A Europa, a ideia de Europa de que falava Steiner*, não irá sobreviver à pandemia. Não há nenhuma ideia por muito boa que seja que possa resistir à soma de um pandemia desta dimensão à outra que é representada pelos seus tristes dirigentes.
A extrema direita afia as garras e mais cedo do que tarde teremos o continente a ferro e fogo. A falta de coragem e de visão política irá pagar-se muito caro.
ACTUALIZADO -28.03.2020
As declarações de António Costa no final do Conselho de Chefes de Estado, no passado dia 26, merecem o aplauso generalizado.

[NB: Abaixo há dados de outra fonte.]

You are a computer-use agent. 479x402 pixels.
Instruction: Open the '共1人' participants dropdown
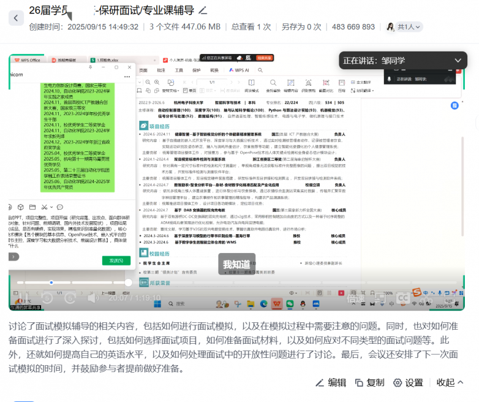tap(404, 27)
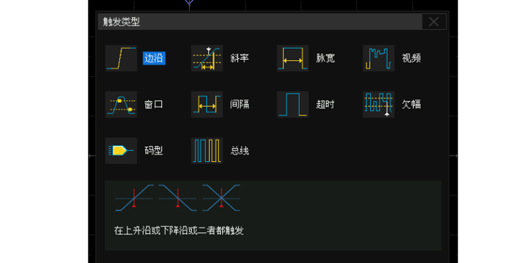Click the highlighted 边沿 label
The height and width of the screenshot is (263, 526).
[x=154, y=58]
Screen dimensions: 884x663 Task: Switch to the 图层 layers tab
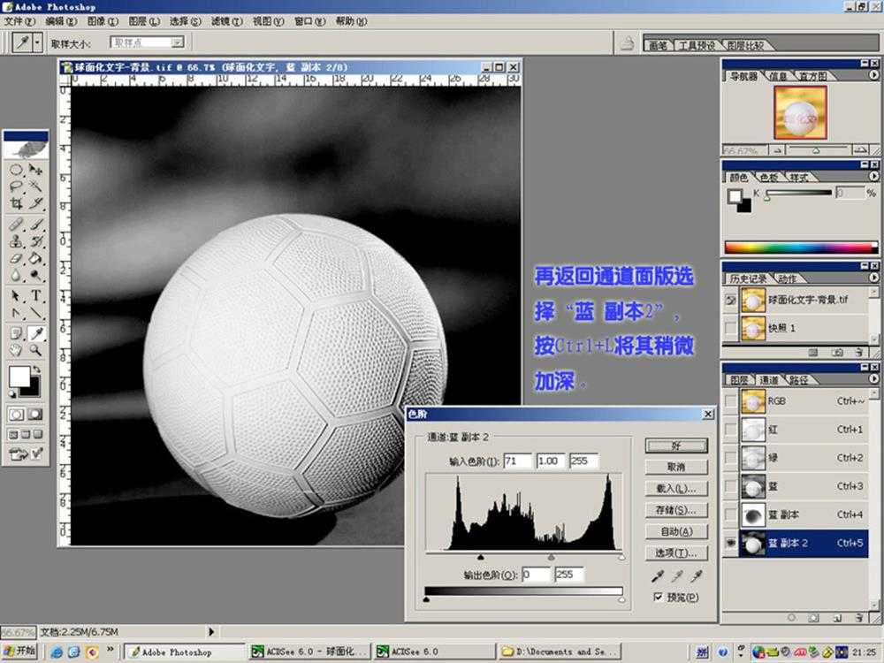coord(738,380)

Repugnantes é a palavra certa para classificar as palavras do ministro holandês das finanças e repugnante é a posição dos países que se opõem à emissão dos eurobonds.
Tenho dúvidas que a posição maioritária na União Europeia venha a prevalecer. Estou convencido que serão disponibilizados apoios aos Estados e que a contrapartida será mais austeridade para acentuar ainda mais a dupla clivagem que corrói a União Europeia:
separação entre países ricos do Norte e países ricos do Sul;
consolidação de um modelo social, nas antípodas do modelo social europeu, construído na base de uma desigualdade extrema.
Infelizmente - espero estar errado - António Costa irá acomodar-se à vontade dos mais fortes. Corre o risco de ter sido primeiro-ministro de um governo suportado por toda a esquerda parlamentar e o primeiro ministro que irá assinar o novo pacto de austeridade, que se seguirá a esta pandemia do covid-19. Austeridade que irá acentuar destruição dos serviços públicos, como os da saúde, cuja estado de degradação antes da pandemia impediu uma melhor resposta às necessidades dos portugueses.